◆ Excerpt to read:

Montana’s governor said Monday he will not block the relocation of 68 bison to two American Indian reservations.
Gov. Brian Schweitzer last week declared that no Yellowstone National Park bison could be moved within Montana. He cited mixed messages from the federal government on whether some quarantined bison could harbor the disease brucellosis.
But Schweitzer said Monday the relocations can move forward because an Interior Department researcher said he believes the animals do not have the disease.
The animals have been held in quarantine for the past several years with the aim of relocating them to establish new, genetically pure bison herds on public and tribal lands.
Tribal leaders had criticized the Democratic governor’s earlier stance, saying he was using the tribes as pawns in his dispute with federal officials. They worried that could jeopardize their efforts to establish new herds of genetically pure animals from Yellowstone.
Schweitzer said he will continue to block shipments of any bison other than the quarantined animals. He wants Yellowstone to consider hunting inside the park to keep the animal’s population in check.

◆ Provided information:

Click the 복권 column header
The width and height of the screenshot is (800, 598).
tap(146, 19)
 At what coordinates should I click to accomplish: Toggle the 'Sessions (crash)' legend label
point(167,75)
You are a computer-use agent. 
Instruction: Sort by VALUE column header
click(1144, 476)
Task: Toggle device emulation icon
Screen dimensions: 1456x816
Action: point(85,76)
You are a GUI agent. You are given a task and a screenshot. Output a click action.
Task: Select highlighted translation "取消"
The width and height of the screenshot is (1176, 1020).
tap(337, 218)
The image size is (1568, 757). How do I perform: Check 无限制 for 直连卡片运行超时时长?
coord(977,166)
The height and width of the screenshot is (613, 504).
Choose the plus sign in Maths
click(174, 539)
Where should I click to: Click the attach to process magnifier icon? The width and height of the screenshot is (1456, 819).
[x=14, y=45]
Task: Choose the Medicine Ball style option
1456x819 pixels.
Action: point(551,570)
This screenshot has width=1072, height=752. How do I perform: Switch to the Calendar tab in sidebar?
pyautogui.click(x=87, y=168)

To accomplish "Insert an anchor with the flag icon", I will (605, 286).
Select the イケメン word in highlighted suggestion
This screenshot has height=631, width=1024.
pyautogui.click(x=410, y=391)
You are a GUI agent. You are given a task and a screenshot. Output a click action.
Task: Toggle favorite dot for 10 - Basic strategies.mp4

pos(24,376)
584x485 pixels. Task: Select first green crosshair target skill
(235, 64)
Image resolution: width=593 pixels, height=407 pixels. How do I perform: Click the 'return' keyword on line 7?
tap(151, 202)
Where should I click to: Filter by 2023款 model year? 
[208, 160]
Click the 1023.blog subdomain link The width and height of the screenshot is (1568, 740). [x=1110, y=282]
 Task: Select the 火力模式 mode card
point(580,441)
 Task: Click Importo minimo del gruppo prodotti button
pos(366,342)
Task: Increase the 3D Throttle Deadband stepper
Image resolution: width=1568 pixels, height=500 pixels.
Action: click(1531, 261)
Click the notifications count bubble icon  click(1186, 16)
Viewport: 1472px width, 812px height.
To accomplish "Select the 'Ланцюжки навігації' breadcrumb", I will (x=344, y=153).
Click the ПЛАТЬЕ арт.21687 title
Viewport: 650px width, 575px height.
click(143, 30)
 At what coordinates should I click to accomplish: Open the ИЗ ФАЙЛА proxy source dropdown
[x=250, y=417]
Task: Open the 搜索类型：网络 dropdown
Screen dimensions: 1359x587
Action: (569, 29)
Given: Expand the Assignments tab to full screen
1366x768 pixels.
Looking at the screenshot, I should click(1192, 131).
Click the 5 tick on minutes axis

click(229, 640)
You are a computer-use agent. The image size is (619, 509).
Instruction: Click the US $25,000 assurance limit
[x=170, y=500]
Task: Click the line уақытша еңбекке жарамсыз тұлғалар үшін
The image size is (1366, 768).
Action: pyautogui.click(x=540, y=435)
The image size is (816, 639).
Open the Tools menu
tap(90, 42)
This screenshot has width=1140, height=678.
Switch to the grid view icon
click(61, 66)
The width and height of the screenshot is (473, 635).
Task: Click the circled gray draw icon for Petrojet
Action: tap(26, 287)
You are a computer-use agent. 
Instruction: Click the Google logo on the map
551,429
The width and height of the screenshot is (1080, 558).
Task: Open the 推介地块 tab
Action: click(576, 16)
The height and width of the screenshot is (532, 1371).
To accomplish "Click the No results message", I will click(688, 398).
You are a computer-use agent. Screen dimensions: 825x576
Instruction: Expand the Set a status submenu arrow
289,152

◆ Exercise details: Go on with the Yellowstone bison relocation text from the point where it stops. The entries are not needed for what comes next.

◆ Answer:
“The park has been unrealistic in how they deal with this issue,” he said.
State officials last week had announced a plan to relocate the 68 bison to Montana’s Fort Peck and Fort Belknap reservations sometime this winter. The animals have been tested repeatedly for brucellosis and are being held in a fenced compound in Corwin Springs, under a joint state-federal program to determine if Yellowstone bison are suitable for relocation.
Another 143 Yellowstone bison that already have been through the quarantine are being held on a ranch near Bozeman owned by media mogul and philanthropist Ted Turner. Schweitzer wanted some of those animals relocated onto the 18,500-acre National Bison Range run by the U.S. Fish and Wildlife Service — an idea the government rejected.